• [Page excerpt]

Nixon was able to take the advantage statewide however with a big win in heavily populated Bergen County, taking 54.5% of the vote there, along with wins in several other fairly populated suburban counties like Monmouth County and Morris County, as well as winning many rural counties. Nixon's strongest county by vote share was rural Sussex County, where he received 61.7% of the vote to Humphrey's 28.5%. Humphrey's strongest county by vote share was urban Essex County, where he received 51.9% of the vote to Nixon's 39.2%.

George Wallace, running on a Southern populist platform, finished a distant third in New Jersey, with a single-digit vote share percentage. But this was still a surprisingly strong performance for Wallace in a Northeastern state like New Jersey. Discounting the border states of Maryland and Delaware, Wallace's 9.12% in New Jersey was the highest statewide vote share he received out of any Northeastern state. Wallace performed most strongly in South Jersey, where he broke into double-digit support in several counties. Wallace's strongest county was Gloucester County, a rural county in the southwestern portion of the state by the Delaware border, where he received 15.5% of the vote.

• [Given data]
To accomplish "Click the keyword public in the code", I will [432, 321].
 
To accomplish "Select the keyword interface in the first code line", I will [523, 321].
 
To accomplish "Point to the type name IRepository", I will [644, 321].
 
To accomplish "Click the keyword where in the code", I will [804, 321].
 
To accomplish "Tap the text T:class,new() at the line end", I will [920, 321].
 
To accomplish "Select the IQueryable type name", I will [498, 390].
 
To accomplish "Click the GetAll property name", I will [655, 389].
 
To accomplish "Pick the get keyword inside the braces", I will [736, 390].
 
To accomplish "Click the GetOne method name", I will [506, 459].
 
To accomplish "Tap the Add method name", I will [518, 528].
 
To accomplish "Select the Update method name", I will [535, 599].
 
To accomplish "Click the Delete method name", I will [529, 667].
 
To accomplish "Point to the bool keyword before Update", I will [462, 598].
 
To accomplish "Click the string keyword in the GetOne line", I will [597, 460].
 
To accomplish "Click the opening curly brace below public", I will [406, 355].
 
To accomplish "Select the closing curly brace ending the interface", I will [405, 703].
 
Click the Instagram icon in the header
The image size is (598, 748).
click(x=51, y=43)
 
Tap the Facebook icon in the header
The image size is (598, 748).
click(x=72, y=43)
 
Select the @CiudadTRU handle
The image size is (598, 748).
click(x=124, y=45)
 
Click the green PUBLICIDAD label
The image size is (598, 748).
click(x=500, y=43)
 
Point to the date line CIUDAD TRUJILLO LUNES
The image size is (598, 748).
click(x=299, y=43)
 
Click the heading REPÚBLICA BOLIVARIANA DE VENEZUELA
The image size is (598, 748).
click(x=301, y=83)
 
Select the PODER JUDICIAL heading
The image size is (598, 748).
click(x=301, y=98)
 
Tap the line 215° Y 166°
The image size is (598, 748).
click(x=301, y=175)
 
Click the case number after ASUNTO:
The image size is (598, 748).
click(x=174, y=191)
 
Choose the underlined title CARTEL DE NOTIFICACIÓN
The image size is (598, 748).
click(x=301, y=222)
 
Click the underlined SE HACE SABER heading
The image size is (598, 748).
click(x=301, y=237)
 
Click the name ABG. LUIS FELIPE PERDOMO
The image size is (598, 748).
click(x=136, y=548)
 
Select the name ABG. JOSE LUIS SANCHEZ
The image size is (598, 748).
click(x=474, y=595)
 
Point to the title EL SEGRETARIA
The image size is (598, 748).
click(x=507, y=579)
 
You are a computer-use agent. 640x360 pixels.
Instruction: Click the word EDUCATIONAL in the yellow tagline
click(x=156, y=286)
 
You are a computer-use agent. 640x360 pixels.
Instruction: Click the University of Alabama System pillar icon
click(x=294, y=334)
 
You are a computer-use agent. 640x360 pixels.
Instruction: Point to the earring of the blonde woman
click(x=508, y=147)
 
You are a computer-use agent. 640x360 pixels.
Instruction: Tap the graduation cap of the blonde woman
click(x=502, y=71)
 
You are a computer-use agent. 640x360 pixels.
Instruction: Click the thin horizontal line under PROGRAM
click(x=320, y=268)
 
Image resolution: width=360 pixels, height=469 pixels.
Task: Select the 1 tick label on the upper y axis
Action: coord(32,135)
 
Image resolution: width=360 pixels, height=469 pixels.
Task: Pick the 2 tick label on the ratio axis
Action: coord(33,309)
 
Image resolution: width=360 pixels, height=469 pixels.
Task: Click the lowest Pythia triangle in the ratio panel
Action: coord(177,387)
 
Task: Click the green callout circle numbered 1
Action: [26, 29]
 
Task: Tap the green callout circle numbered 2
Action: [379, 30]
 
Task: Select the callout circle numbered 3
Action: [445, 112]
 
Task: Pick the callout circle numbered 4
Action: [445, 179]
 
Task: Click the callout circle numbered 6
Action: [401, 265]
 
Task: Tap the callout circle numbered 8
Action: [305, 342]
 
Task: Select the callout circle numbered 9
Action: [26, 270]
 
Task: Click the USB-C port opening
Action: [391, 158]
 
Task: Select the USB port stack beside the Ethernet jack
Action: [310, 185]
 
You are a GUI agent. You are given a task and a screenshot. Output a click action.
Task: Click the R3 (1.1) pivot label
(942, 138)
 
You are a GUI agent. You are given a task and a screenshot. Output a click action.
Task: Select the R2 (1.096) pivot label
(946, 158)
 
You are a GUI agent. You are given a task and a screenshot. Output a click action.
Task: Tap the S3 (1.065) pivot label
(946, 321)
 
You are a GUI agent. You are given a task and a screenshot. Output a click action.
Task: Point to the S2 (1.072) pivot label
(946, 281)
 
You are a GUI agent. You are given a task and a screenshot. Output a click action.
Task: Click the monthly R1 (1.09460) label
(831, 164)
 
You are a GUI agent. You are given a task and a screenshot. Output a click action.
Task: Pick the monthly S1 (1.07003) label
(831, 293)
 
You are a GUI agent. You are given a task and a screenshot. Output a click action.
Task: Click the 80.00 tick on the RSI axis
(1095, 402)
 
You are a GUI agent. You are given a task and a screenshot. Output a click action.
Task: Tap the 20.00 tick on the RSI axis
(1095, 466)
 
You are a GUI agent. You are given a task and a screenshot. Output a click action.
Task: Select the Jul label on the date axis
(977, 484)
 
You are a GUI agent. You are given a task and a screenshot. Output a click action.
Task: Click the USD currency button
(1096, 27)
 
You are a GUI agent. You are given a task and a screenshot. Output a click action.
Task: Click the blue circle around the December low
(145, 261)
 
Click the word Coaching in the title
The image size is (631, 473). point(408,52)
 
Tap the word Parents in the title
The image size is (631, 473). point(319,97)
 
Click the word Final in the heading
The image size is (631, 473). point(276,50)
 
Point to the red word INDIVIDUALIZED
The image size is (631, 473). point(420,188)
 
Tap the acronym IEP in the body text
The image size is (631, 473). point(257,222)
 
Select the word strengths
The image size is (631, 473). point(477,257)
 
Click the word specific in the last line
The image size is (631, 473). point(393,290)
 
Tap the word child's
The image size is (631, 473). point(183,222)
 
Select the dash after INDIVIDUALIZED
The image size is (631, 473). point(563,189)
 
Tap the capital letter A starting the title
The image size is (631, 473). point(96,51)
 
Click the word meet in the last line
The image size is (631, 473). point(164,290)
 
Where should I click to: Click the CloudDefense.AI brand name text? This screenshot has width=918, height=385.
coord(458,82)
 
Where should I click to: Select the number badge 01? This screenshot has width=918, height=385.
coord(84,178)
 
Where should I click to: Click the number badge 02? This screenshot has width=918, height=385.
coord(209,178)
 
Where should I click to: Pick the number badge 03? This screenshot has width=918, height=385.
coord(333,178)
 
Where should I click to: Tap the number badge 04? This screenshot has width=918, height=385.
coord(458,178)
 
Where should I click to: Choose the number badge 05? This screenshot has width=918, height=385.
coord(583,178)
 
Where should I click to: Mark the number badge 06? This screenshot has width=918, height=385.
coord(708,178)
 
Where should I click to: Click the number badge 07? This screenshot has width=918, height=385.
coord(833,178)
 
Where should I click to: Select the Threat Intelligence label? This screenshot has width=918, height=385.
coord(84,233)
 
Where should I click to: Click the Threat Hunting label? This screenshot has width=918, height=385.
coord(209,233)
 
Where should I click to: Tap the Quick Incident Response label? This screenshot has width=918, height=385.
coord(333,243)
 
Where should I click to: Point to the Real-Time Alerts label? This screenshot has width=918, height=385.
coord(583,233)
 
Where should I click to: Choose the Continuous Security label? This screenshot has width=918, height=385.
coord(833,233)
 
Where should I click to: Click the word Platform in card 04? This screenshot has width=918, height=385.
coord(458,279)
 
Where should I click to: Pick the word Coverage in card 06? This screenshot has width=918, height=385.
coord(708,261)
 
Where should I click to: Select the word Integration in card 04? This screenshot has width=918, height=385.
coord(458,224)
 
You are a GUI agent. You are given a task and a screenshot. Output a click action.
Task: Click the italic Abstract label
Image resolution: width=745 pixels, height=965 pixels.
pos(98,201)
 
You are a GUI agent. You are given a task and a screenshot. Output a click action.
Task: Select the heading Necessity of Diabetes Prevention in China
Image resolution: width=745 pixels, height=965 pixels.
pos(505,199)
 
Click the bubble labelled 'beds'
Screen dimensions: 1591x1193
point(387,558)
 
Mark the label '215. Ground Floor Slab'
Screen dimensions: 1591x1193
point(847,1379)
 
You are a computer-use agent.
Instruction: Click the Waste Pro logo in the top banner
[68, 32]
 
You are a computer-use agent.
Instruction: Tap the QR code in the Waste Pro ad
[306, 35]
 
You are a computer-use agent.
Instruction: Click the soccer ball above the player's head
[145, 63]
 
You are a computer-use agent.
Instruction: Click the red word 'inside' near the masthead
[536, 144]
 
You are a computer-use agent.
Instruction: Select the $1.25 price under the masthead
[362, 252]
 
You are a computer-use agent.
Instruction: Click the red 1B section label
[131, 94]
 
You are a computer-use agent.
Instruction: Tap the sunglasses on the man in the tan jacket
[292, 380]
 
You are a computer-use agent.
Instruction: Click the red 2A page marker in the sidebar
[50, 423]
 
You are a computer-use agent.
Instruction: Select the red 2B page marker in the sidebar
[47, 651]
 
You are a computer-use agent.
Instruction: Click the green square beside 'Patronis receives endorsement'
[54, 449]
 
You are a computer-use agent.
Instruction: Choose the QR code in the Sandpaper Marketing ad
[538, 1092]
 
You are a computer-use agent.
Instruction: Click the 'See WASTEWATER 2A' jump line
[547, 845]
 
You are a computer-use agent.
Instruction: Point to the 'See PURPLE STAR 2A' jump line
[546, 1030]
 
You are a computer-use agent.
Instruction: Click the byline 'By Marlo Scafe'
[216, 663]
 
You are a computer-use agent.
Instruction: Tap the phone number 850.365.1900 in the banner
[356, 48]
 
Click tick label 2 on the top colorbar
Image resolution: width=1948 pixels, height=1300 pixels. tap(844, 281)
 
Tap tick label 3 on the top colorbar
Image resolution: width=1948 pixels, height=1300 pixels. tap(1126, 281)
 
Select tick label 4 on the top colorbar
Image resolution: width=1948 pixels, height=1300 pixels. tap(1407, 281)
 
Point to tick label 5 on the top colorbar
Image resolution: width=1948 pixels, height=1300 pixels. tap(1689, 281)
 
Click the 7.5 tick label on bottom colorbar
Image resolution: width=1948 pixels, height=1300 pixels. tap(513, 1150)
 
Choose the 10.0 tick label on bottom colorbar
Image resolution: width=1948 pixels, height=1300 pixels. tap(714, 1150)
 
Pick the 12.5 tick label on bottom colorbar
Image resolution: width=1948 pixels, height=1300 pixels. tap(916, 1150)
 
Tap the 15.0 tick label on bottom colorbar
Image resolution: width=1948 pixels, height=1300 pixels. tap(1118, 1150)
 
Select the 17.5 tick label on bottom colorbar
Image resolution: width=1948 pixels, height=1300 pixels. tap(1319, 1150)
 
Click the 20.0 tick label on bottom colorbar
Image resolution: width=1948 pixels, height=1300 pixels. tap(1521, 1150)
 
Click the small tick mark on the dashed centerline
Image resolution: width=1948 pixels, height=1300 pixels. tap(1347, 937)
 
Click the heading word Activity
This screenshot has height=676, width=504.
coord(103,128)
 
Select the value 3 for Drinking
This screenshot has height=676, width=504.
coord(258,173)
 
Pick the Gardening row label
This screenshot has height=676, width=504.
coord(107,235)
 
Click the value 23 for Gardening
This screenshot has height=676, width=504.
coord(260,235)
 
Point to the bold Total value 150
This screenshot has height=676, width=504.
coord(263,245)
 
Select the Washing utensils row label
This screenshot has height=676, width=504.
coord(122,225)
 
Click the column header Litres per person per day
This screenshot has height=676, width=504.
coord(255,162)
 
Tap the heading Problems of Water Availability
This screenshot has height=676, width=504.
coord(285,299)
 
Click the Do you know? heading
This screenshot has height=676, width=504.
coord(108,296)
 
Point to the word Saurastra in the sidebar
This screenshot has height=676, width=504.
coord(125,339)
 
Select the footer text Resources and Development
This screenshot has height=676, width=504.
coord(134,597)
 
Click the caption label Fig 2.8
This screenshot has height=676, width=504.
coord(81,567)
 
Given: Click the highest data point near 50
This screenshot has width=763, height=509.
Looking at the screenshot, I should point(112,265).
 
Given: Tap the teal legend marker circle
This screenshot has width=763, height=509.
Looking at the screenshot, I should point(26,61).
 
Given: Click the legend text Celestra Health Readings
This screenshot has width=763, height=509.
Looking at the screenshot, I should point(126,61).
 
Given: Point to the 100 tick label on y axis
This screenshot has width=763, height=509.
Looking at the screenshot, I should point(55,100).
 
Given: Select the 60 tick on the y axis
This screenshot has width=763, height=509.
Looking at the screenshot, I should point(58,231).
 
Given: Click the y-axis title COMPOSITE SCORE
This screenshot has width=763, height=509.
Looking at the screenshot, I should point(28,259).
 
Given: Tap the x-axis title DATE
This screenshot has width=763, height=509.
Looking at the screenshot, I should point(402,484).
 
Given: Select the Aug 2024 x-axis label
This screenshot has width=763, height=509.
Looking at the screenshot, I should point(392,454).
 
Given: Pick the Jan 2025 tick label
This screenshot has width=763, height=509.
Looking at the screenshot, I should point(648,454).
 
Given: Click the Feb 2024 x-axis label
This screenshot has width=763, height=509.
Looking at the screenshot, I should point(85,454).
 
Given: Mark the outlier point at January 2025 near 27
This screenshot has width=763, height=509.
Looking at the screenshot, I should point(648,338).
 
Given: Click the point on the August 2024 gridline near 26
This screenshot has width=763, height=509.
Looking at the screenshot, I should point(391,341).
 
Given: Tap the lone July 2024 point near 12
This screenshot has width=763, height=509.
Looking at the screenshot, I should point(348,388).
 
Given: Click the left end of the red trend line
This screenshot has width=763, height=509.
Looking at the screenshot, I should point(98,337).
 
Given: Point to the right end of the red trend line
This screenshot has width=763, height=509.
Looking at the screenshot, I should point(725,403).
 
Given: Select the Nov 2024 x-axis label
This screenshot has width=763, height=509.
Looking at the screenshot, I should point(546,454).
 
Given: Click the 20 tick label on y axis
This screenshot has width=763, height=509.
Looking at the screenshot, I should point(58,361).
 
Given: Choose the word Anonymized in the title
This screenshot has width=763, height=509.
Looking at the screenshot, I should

• [Aim of the exercise] Quote everything in the New Jersey vote text from "George Wallace, running" down to "of the vote.". The entries have nothing to do with what you're asked to do.

• [Solution]
George Wallace, running on a Southern populist platform, finished a distant third in New Jersey, with a single-digit vote share percentage. But this was still a surprisingly strong performance for Wallace in a Northeastern state like New Jersey. Discounting the border states of Maryland and Delaware, Wallace's 9.12% in New Jersey was the highest statewide vote share he received out of any Northeastern state. Wallace performed most strongly in South Jersey, where he broke into double-digit support in several counties. Wallace's strongest county was Gloucester County, a rural county in the southwestern portion of the state by the Delaware border, where he received 15.5% of the vote.